Improving the electronic and optical properties of Carbz-PAHTDDT-based dyes through chemical modifications

TL;DR

This paper uses theoretical methods to analyze and modify Carbz-PAHTDDT dyes, achieving improved spectral response for better performance in dye-sensitized solar cells.

Contribution

It introduces chemical modifications to the dye structure and demonstrates their effect on absorption spectra using advanced computational techniques.

Findings

Significant red-shifting of absorption spectra in modified dyes

Broadening of spectral response observed in new dye structures

Long-range correction in TD-DFT is crucial for accurate predictions

Abstract

To investigate geometric and electronic structure, a theoretical study is performed on the Carbz-PAHTDDT (S9) organic dye sensitizer.

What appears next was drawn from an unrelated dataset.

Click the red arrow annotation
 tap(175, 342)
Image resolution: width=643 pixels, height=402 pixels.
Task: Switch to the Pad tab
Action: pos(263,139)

This dye has a reported promising efficiency when coupled with ferrocene-based electrolyte composition. The present study indicated that the long-range correction to the theoretical model in the time-dependent density functional theory is important to produce accurate absorption wavelengths. In the present study, the chemical structure of the original Carbz-PAHTDDT dye on the {\pi}-conjugated bridge is also rationally changed to produce new dyes aiming at enhancing the spectral response as a desirable property of organic dyes in DSSC application. The theoretical studies on the new dyes have shown a significant red-shifting and broadening of their absorption spectra.